OPEL 500 – year 1928
Manufacturer: Adam Opel AG, Motorradabteilung, Russelsheim nad Menem, Germany
In years 1928-1929 Opel did not produce serial motorcycles - it was focused on the production of a four-wheeled novelty - a small vehicle called "Laubfrosch” (green frog). However, she did experiment with motorcycles. Some attempts were made to. use rocket propulsion. Experimental model 500 with 1928 year except engine with overhead valve (OHV) had, on both sides of the rear wheel, two rocket motors are attached. However, these attempts did not live up to expectations.

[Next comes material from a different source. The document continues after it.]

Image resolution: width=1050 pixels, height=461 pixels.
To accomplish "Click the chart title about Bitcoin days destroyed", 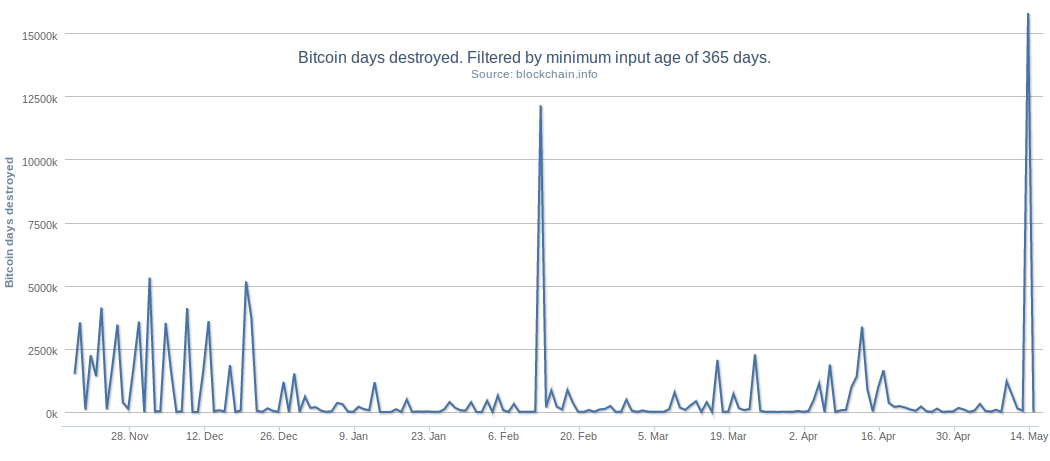I will (534, 57).
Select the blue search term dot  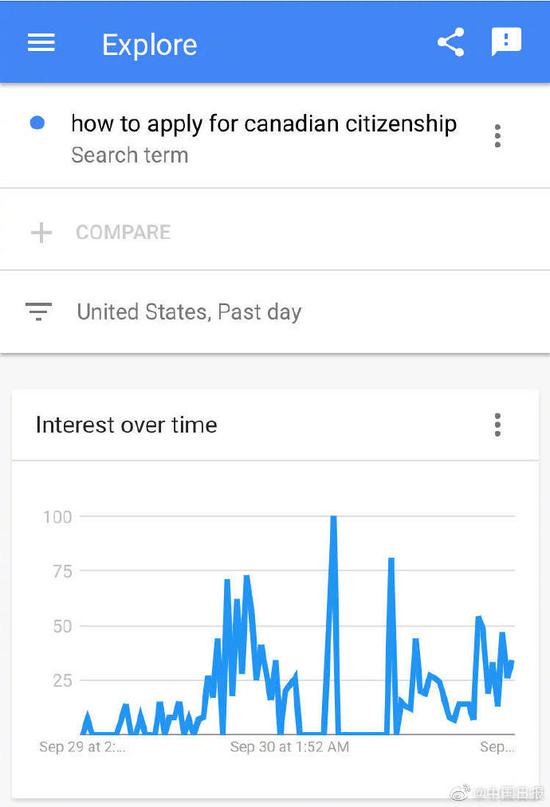(x=37, y=123)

The return to motorcycle production at Opel took place only in 1929 year, when a license for pressed steel frames was purchased from Ernest Neumann-Neander. Within this framework, own engines with displacement were assembled 494 cm3 with lower timing- and overhead valve (OHV).
Opel 500 had a single cylinder engine with OHV overhead valve, of a capacity 494 cm3 (cylinder diameter and piston stroke - po 84 mm), who was gaining power 10 kW (14 KM) at 3000 rpm. The mixture was ignited by a spark-ignition installation. The gearbox had three gear ratios. The drive to the rear wheel was transmitted via a chain. Frame made of steel profiles, embossed, it was equipped with a Neander front fork, sprung on two short leaf springs (arranged in sheet metal covers along the fork axis, on both sides of it, at the height of the head of the frame). Characteristic saddle, shaped like a fuel tank, it resembled a solution from a Neander motorcycle. Both wheels had independent brakes. The motorcycle had a curb weight 140 kg and developed maximum speed 100 km/h. Model 500 with the OHV overhead valve was then sold for 1265 marek. The first vehicles came from the Elite-Diamant-Werke factory in Brand-Erbisdorf, Saxony, whose largest shareholder was Fritz von Opel. After selling this factory to Rasmussen, motorcycle production was moved to the plant in Russełsheim, where it continued for two more years.
W 1930 In the year, the third and final stage of Opel motorbike production definitely ended. The company became part of the largest American (and the world) car concern General Motors Corporation and took up the production of cars.